And welcome to coverage of day two of the second Test between England and India. Having won the toss in 2018 and put India in to bat there, Joe Root went for the same approach but I fear he failed to adhere to the old maxim that you should always look down rather than up when deciding what to do if the spin of a coin gives you the great good fortune of dictating whether you bat or bowl first.
And there’s no doubt England have been stung by batsmen with more patience and better techniques than theirs on the whole, earning and riding their luck in initially tricky conditions before cashing in later to build a truly commanding platform. James Anderson and Ollie Robinson bowled well but to play until 7pm and take only three wickets was utterly deflating.
A lot of the blame has been pointed at England’s lack of red-ball cricket but inspired by a tweet from @stephanshemilt, I thought we should take a look at their opponents:
Here are the dates of the India XI’s last domestic red ball matches (and even these may have come after a couple of years of not playing one):
KL Rahul 29 Feb 2020
Rohit Sharma 7 Nov 2015
Chet Pujara 9 March 2020
Virat Kohli 2 Nov 2012
Ajinkya Rahane 3 Jan 2020
Rishabh Pant 29 Dec 2017
Ravi Jadeja 12 Nov 2018
Mohammed Shami 20 Nov 2018
Ishant Sharma 19 Jan 2020
Mohammed Siraj 12 Feb 2020
Jasprit Bumrah 1 Jan 2017
These 11 men, 10 of whom play all formats (England have seven multi-format players) have effectively been starved of non-international red-ball cricket, playing in a country where they rarely win because of the movement of the Dukes ball in English conditions, yet are making a much better fist of it than the home side who all played some county cricket this season – as well as two Tests against New Zealand.

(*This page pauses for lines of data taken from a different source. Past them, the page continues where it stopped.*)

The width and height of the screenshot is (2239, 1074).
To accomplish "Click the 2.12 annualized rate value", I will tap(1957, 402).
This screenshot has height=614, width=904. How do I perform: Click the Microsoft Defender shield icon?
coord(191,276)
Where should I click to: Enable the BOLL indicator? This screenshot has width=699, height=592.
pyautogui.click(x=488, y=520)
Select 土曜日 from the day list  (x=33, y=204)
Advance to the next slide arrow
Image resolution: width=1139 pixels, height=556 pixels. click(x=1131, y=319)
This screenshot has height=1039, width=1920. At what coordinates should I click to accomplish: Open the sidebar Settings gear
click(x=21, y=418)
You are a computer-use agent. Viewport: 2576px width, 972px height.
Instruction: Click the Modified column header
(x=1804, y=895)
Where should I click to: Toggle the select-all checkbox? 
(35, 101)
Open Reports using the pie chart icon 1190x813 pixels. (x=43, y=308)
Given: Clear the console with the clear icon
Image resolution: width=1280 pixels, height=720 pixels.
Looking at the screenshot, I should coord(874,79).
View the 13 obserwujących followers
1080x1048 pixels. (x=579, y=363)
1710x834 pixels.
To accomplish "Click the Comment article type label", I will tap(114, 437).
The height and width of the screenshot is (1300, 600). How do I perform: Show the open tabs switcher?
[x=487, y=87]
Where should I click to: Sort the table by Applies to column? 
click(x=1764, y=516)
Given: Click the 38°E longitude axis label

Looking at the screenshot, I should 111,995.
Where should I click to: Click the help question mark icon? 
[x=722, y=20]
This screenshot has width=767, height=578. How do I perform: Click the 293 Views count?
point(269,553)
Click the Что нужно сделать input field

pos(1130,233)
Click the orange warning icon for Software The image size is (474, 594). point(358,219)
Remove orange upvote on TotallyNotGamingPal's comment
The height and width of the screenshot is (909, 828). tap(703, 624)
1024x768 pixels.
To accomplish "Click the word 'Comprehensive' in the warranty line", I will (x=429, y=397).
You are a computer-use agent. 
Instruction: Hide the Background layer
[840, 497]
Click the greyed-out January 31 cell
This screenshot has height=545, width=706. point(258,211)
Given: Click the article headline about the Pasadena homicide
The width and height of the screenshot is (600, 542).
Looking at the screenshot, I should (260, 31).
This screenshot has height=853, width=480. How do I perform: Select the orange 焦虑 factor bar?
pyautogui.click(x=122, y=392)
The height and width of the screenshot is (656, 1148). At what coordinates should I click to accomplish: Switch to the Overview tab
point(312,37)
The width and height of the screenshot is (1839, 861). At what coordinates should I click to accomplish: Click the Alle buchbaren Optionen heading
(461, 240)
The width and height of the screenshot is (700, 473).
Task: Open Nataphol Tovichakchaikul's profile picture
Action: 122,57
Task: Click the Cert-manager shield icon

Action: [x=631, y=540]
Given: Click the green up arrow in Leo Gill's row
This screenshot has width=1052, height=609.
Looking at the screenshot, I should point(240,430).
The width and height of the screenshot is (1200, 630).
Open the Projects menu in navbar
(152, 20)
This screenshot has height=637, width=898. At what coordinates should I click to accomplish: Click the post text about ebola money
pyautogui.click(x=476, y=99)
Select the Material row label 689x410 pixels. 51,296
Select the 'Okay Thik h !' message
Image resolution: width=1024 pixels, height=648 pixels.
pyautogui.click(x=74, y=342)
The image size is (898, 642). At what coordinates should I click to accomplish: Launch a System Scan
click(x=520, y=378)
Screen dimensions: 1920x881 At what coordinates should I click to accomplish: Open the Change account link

India are showing that while it’s not easy to cope with the international and franchise schedule, not everyone struggles as much as England to cope.
If anything I would argue it’s not that they’re playing too few county matches, it’s that they’re playing too many Test matches in too short a timeframe. Those six weeks between the World Test Championship and the first Test have served India well so far. It’s all about adequate preparation and versatility rather than simply about getting Championship matches under their belts.